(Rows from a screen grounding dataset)
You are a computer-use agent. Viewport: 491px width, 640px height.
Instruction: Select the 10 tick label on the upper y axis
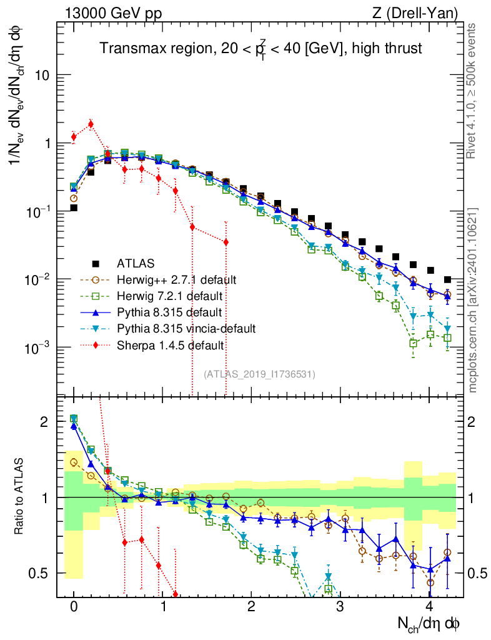click(x=41, y=76)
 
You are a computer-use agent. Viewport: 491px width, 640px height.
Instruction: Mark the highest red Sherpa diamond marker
click(x=91, y=124)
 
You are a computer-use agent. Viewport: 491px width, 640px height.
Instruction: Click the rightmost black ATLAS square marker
click(x=447, y=279)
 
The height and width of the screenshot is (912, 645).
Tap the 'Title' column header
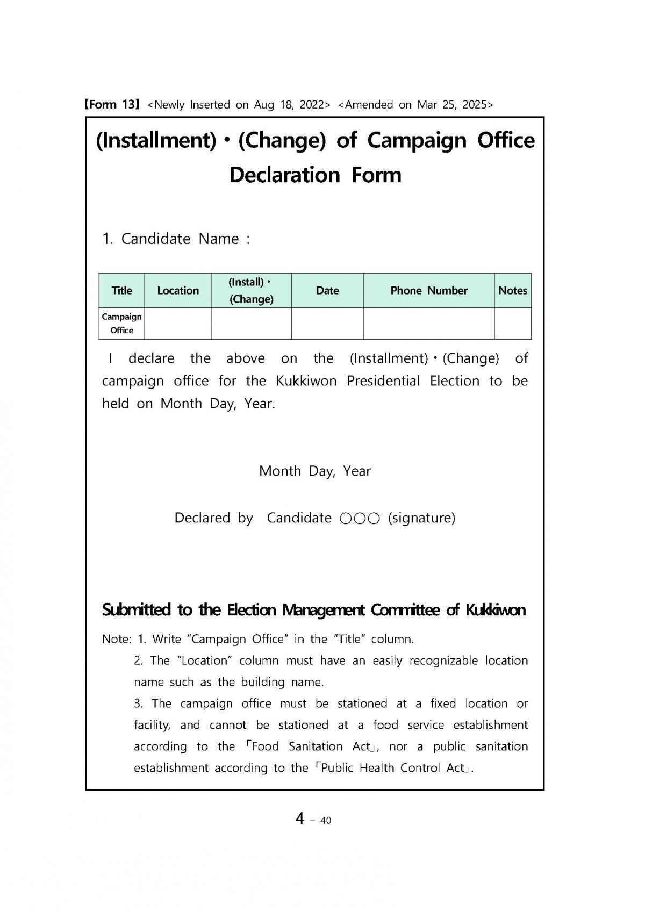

▸ **INSTRUCTION**: Please recast every line of the entries above as a numbered list, skipping blank lines and leaving the pictures out of your answer.

▸ **WRITTEN REPLY**:
1. You are a computer-use agent. Viewport: 491px width, 640px height.
2. Instruction: Select the 10 tick label on the upper y axis
3. click(x=41, y=76)
4. You are a computer-use agent. Viewport: 491px width, 640px height.
5. Instruction: Mark the highest red Sherpa diamond marker
6. click(x=91, y=124)
7. You are a computer-use agent. Viewport: 491px width, 640px height.
8. Instruction: Click the rightmost black ATLAS square marker
9. click(x=447, y=279)
10. The height and width of the screenshot is (912, 645).
11. Tap the 'Title' column header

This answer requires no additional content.